La fotografia di quanto avvenuto a partire dalle riaperture del 26 aprile si cominceranno a vedere solo con il monitoraggio di venerdì prossimo ed è questo il motivo principale per il quale non ci sarà l’eliminazione delle misure, a partire dal coprifuoco, come vorrebbero parte del centrodestra e buona parte delle Regioni. La verifica dei prossimi giorni sarà poi l’occasione per indicare anche gli interventi che interessano quei settori che non hanno ancora ripreso l’attività. Il settore dei matrimoni, ad esempio, dovrebbe ripartire il 15 giugno; e una data dovrebbe arrivare anche per le piscine al chiuso. Il centrodestra è in pressing per anticipare già a lunedì prossimo l’apertura dei ristoranti al chiuso e delle palestre (prevista invece per il 1 giugno), dei centri commerciali nei fine settimana – domani i 1.300 punti vendita sparsi in Italia abbasseranno le saracinesche per protestare proprio contro la prolungata chiusura – mentre per i parchi tematici si punta al primo giugno (ora fissata al primo luglio) ma difficilmente le richieste verranno accolte.

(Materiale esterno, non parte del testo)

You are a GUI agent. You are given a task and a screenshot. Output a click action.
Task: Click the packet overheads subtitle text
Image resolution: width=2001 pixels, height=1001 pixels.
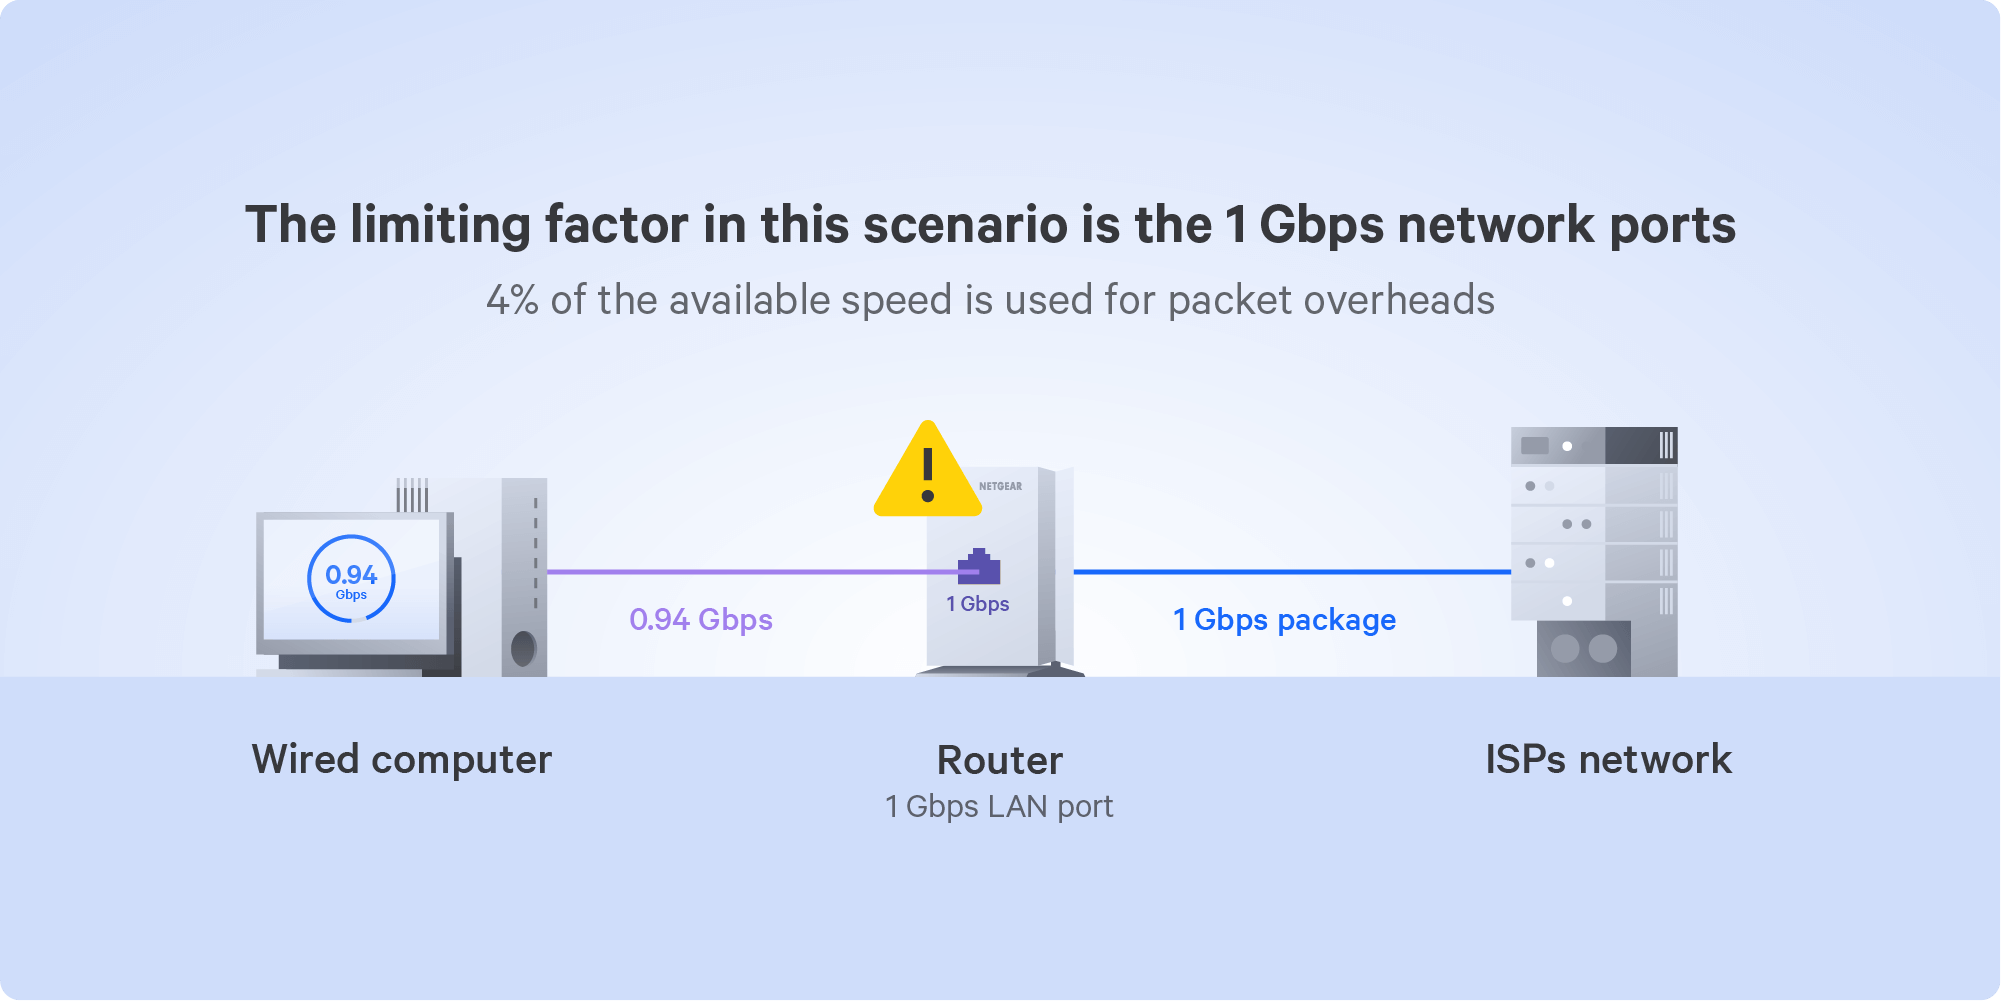991,300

Per quanto riguarda il colore delle regioni, i dati attuali dicono che a rischiare il passaggio in arancione sono almeno in 3: Lombardia, Veneto e Campania. “A partire dalla prossima settimana l’Rt rischia di aumentare e ci potranno essere nuove zone arancioni – conferma l’analisi dell’Istituto Gimbe riportata dall’Ansa – ma se il governo dice che le riaperture sono irreversibile a questo deve corrispondere un cambiamento dei parametri”. Mercoledì ci sarà una riunione tra il ministro degli Affari Regionali Mariastella Gelmini, Roberto Speranza e le Regioni con queste ultime che continuano a chiedere di tenere in considerazione per l’attribuzione dei colori non più l’indice di diffusione del contagio ma l’Rt ospedaliero e la percentuale dei vaccinati tra le categorie più a rischio.

Sul fronte vaccinale, il Commissario Figliuolo ha annunciato che a giugno si punterà a raggiungere la soglia del milione di dosi al giorno, anche in virtù della grande quantità di dosi disponibili. Purtroppo al momento siamo ancora sotto la soglia dei 500 mila vaccini al giorno, soglia che doveva essere stabile dalla fine di aprile, ma che invece da allora è stata raggiunta solo 4 volte, come riferiscono le cronache.